愛媛県 公共施設等総合管理計画を改定

四国
 愛媛県は、「愛媛県公共施設等総合管理計画」を改定した。防災拠点施設を中心とした耐震化の推進、点検や計画的な改修による長寿命化の推進、集約化や複合化による保有総量の適正化の推進を基本方針に掲げる。対象は一般建築物(11類型)、インフラ施設(13類型)、公営企業施設(3類型)。一般建築物には県庁舎、警察施設、学校施設、県営住宅など、インフラ施設には道路施設、河川管理施設など、公営企業施設には電気事業・工業用水道事業・病院事業の各施設が含まれる。計画期間は26年度~35年度までの10年間。  同計画は、県有施設などの総合的・計画的な管理に関する基本的な枠組みを定め、全庁的かつ経営的視点に立った取り組みを推進する目的で、2017年3月に策定した。
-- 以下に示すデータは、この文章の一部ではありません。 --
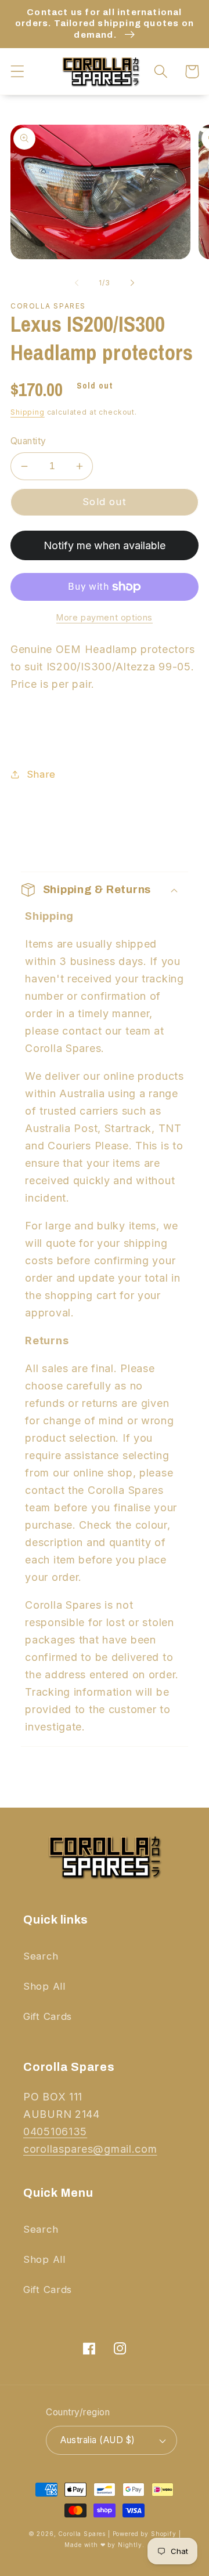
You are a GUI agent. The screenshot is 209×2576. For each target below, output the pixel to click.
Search (40, 1956)
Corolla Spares (82, 2533)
全国平均を下回る県庁舎や警察署の耐震化率や一般建築物・インフラ施設・公営企業施設の老朽化の進行の他、老朽化の進む公共施設などの維持・更新コスト増などによる厳しい財政状況、県有施設の利用状況といった社会情勢の変化などを踏まえ、見直した。  具体的には、耐震化(各県有施設の計画的・着実な推進)、長寿命化(メンテナンスサイクルの構築)、保有総量の適正化(既存施設の集約化・複合化などの推進)、点検・診断など(適切な実施による長寿命化対策に活用)、安全確保(危険度の高い施設の安全措置の実施など)に引き続き取り組む。また、県産材の活用(県民に親しまれる施設づくりの推進など)、脱炭素化(地球温暖化対策の推進)、ユニバーサルデザイン(施設品質の確保の推進)、働き方改革(やりがいを持って働ける新たな働き方の推進)を新たに追加・拡充した=表参照。  推進に当たっては、施設類型ごとに計画などを検討していく。今後の取り組みスケジュールを見ると、26年度~30年度に未策定の県有施設を対象に個別施設計画(長寿命化計画など)を策定し、31年度~35年度に計画を推進する。おおむね5年をめどに取組状況について評価し、必要に応じて本計画の見直しを実施していく。